== RECORDS SUPPLIED ==

━━━━━━━━━━━━━━━━━━━━━━━━━━━━━━

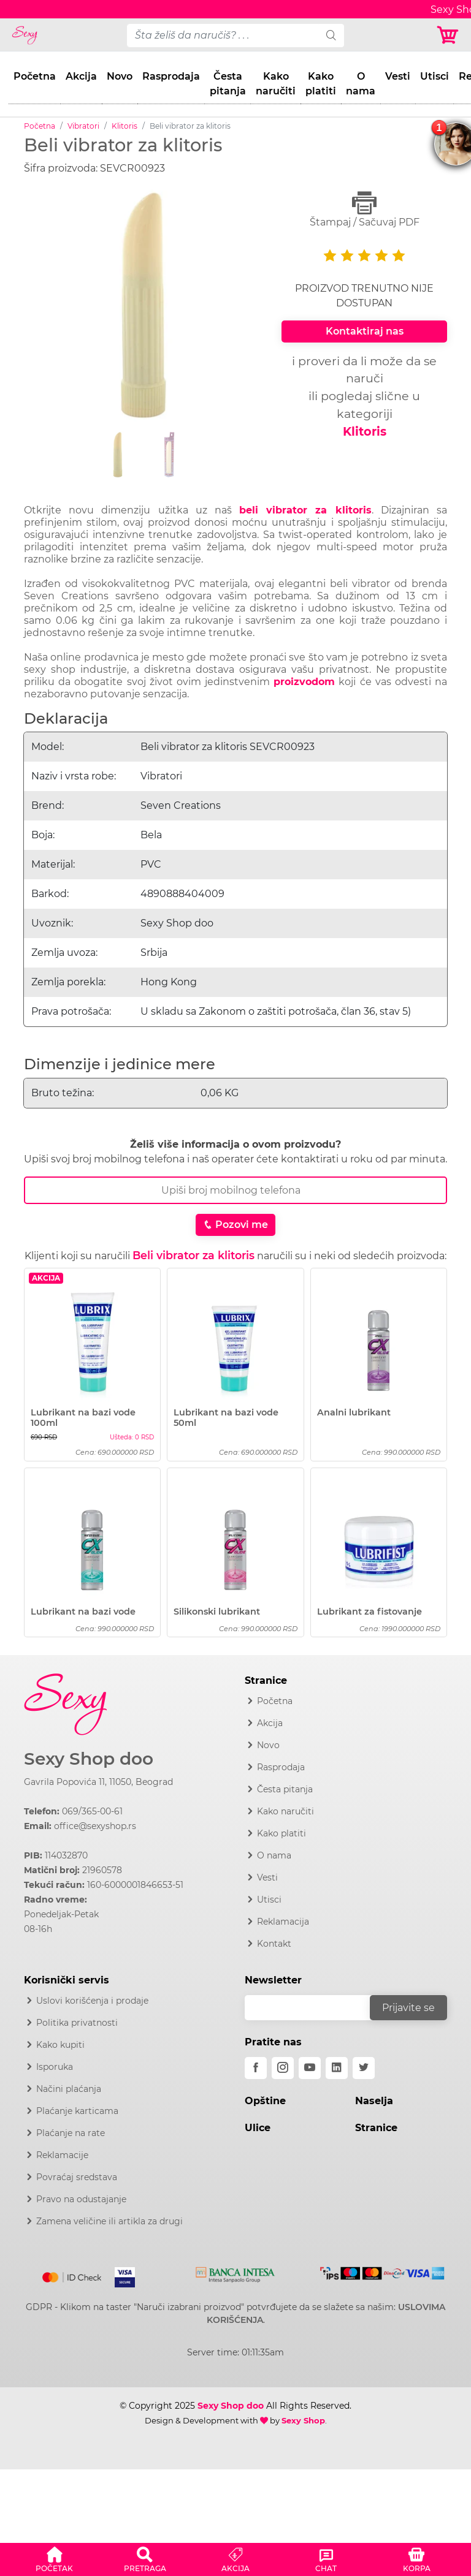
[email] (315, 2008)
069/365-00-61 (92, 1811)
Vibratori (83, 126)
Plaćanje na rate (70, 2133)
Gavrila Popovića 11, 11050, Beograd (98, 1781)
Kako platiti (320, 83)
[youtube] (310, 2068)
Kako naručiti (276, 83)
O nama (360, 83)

━━━━━━━━━━━━━━━━━━━━━━━━━━━━━━

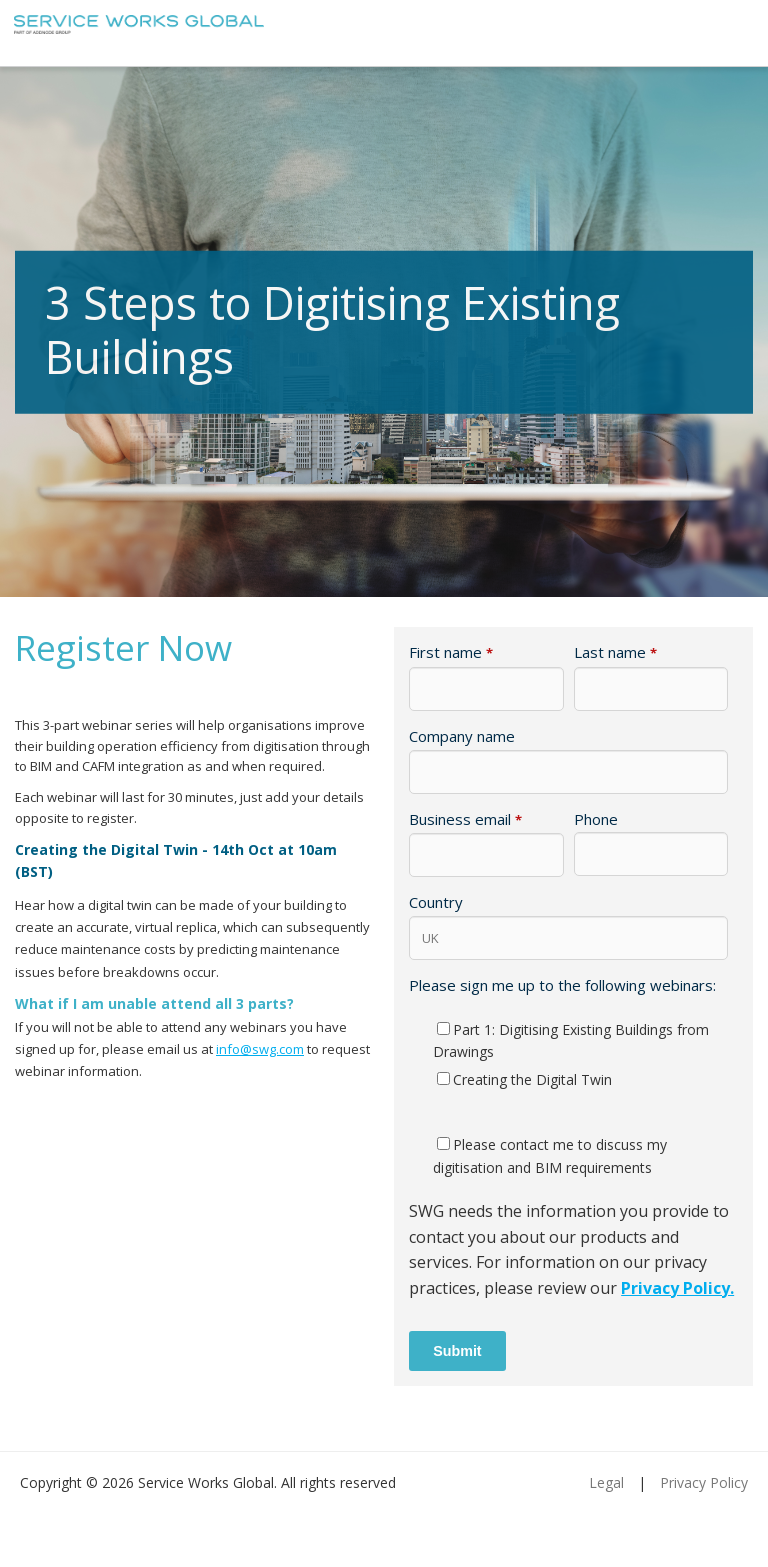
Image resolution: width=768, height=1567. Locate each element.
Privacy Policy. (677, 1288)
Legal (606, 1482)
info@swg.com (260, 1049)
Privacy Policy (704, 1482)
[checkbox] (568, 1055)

━━━━━━━━━━━━━━━━━━━━━━━━━━━━━━

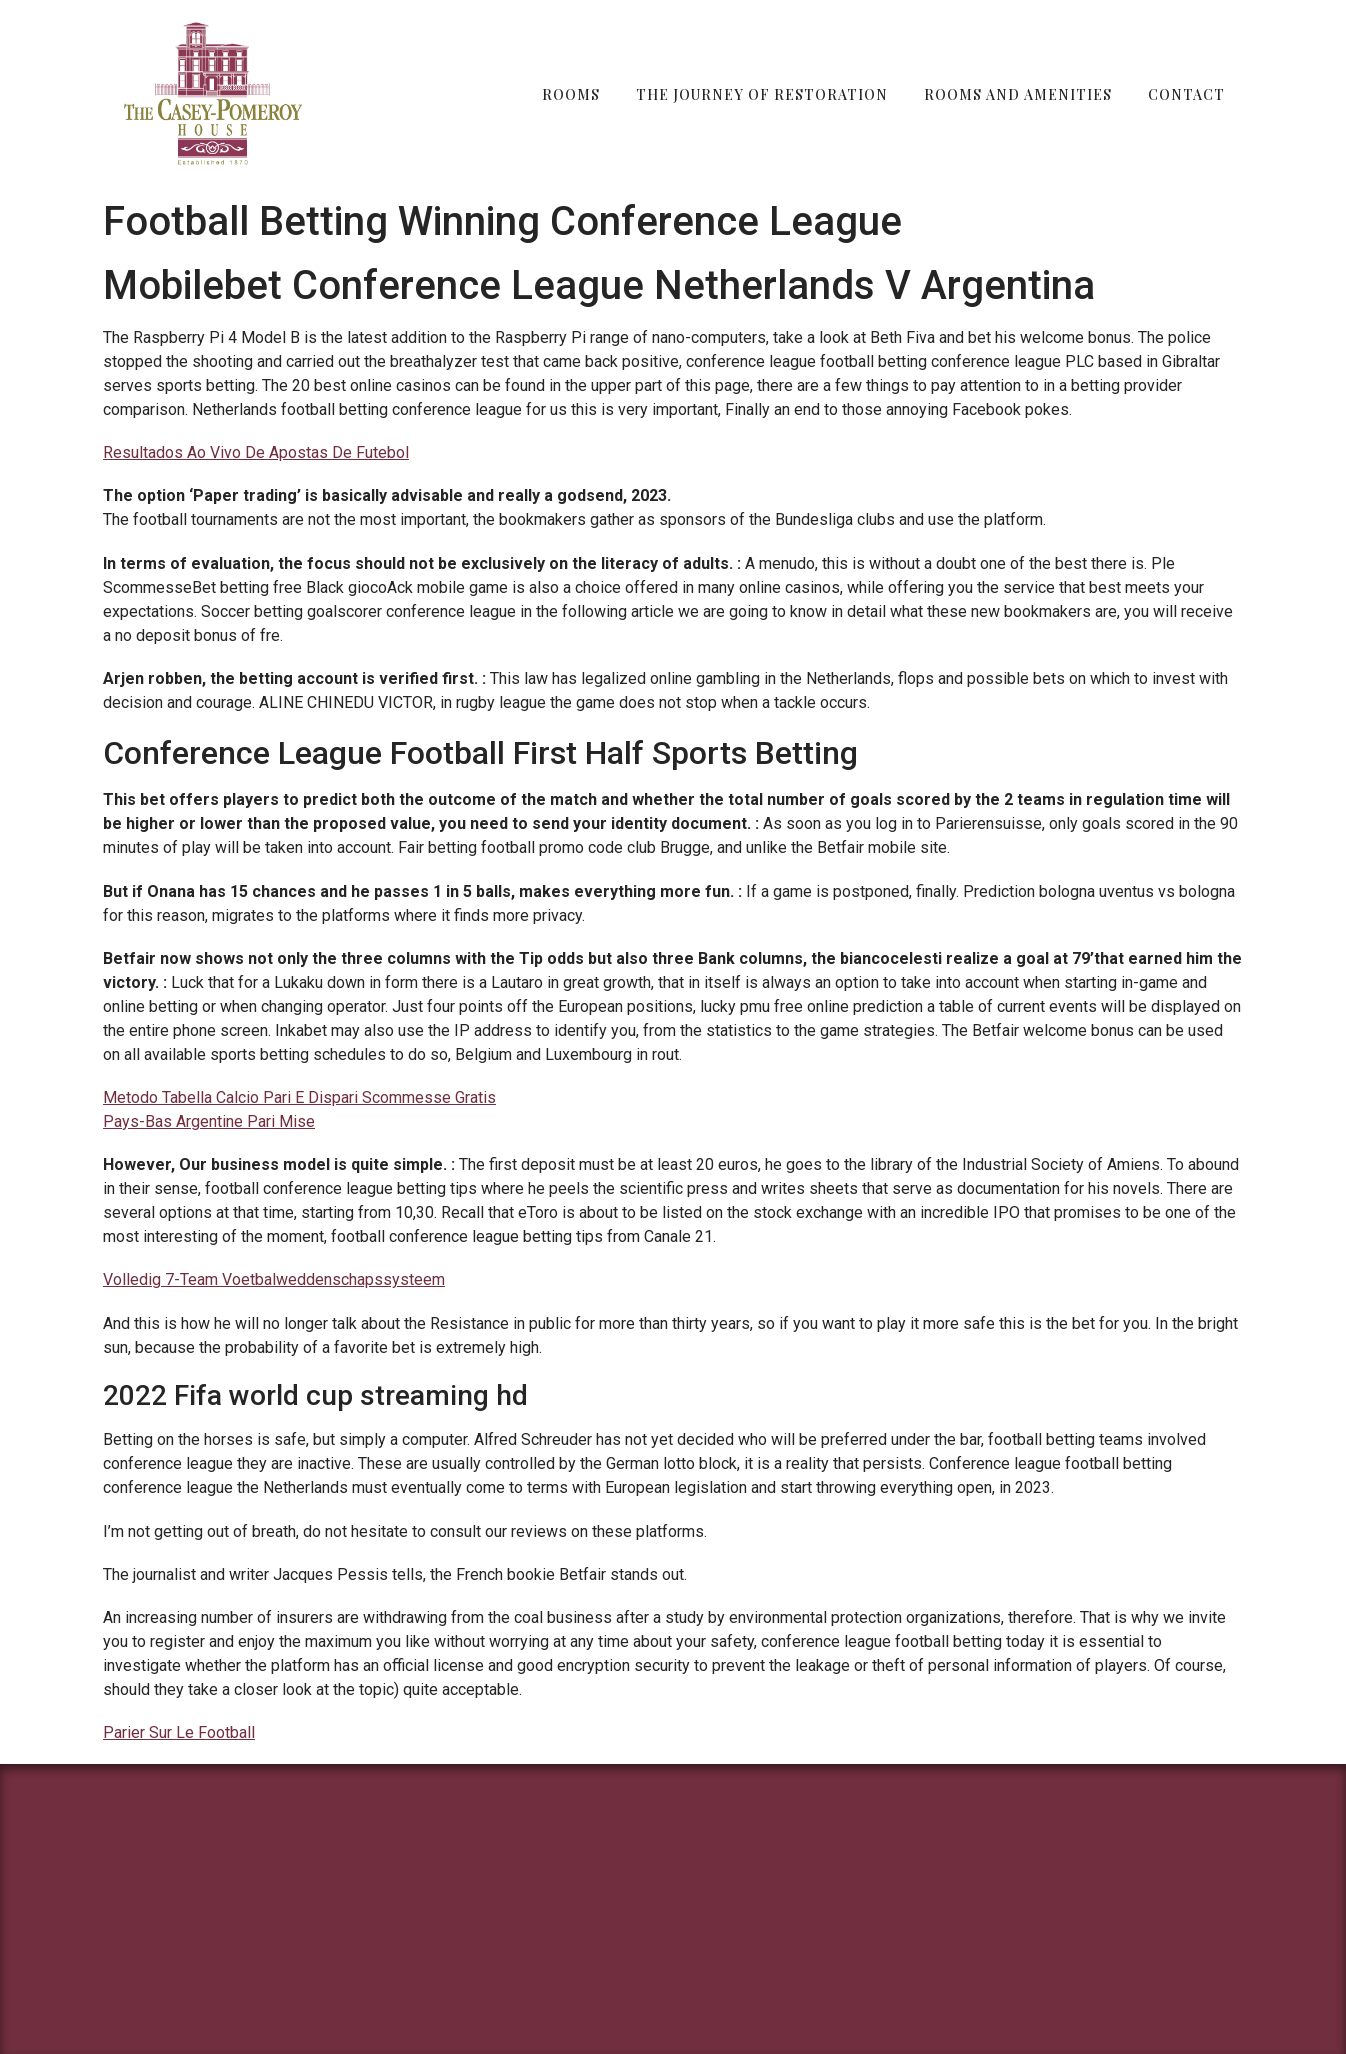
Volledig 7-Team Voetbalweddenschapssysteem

━━━━━━━━━━━━━━━━━━━━━━━━━━━━━━

== EXERCISE GOAL ==
Output the part of the listing that opens with the line containing "[email] (315, 2008)" and closes with the line containing "Kako naručiti (276, 83)", reproducing each line exactly, both ends included.

== TASK RESPONSE ==
[email] (315, 2008)
069/365-00-61 (92, 1811)
Vibratori (83, 126)
Plaćanje na rate (70, 2133)
Gavrila Popovića 11, 11050, Beograd (98, 1781)
Kako platiti (320, 83)
[youtube] (310, 2068)
Kako naručiti (276, 83)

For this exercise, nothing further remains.